■ What the task requires ■
Your copy should match the listing word for word, apart from the pictures, which are left out.

■ Data provided ■
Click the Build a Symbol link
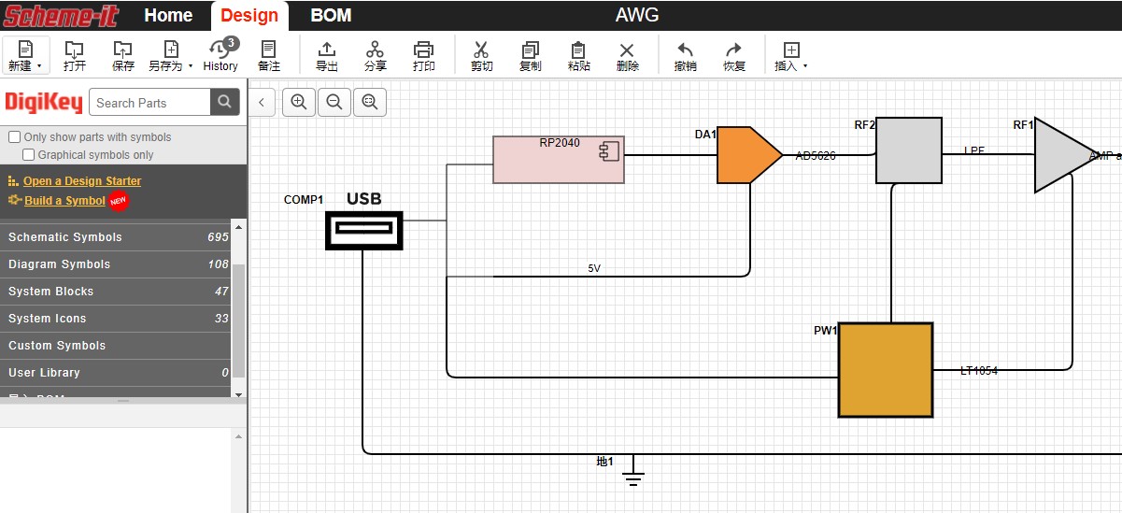This screenshot has height=513, width=1122. [64, 201]
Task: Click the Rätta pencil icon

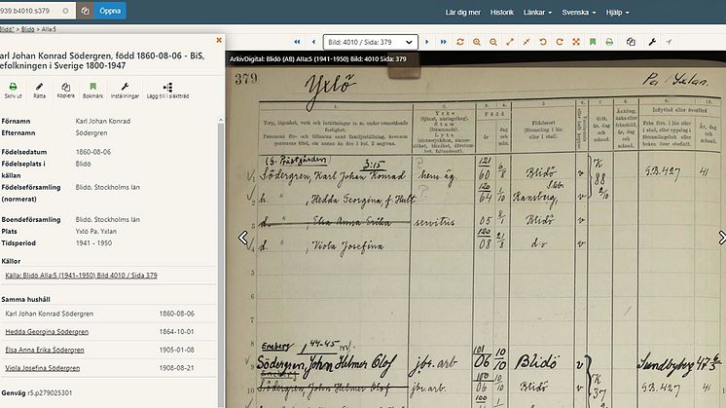Action: pos(39,90)
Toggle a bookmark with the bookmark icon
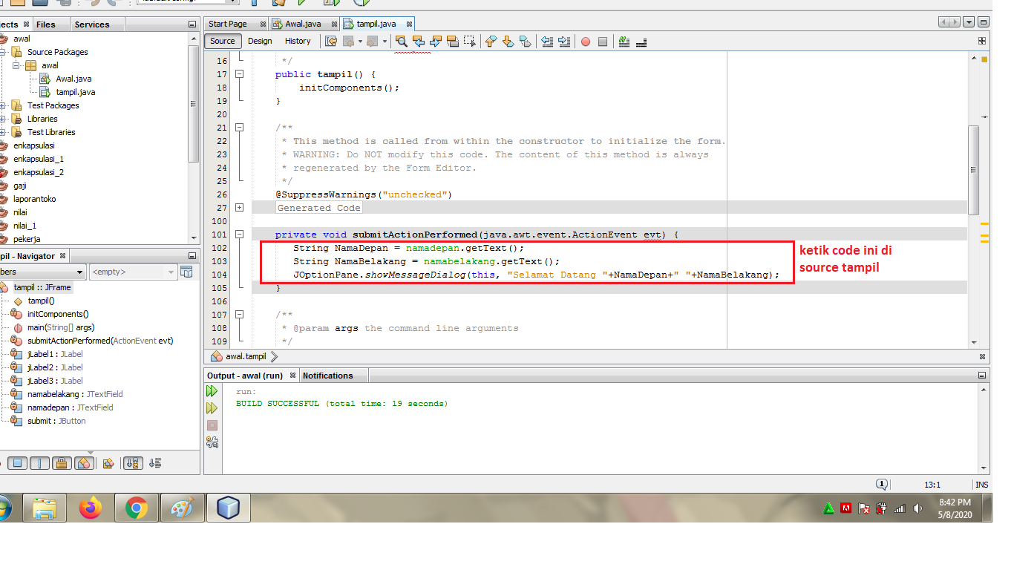Image resolution: width=1014 pixels, height=570 pixels. tap(525, 42)
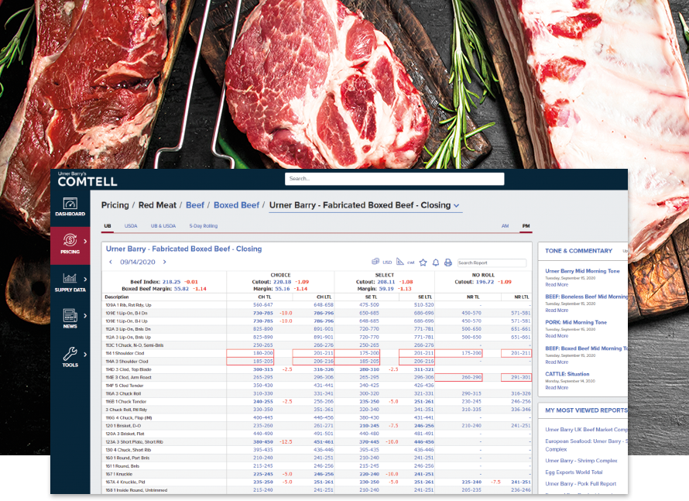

■ Worked solution ■
Click the Build a Symbol link
This screenshot has height=513, width=1122. [64, 201]
Task: Click the Rätta pencil icon

Action: pos(39,90)
Toggle a bookmark with the bookmark icon
Image resolution: width=1014 pixels, height=570 pixels. tap(525, 42)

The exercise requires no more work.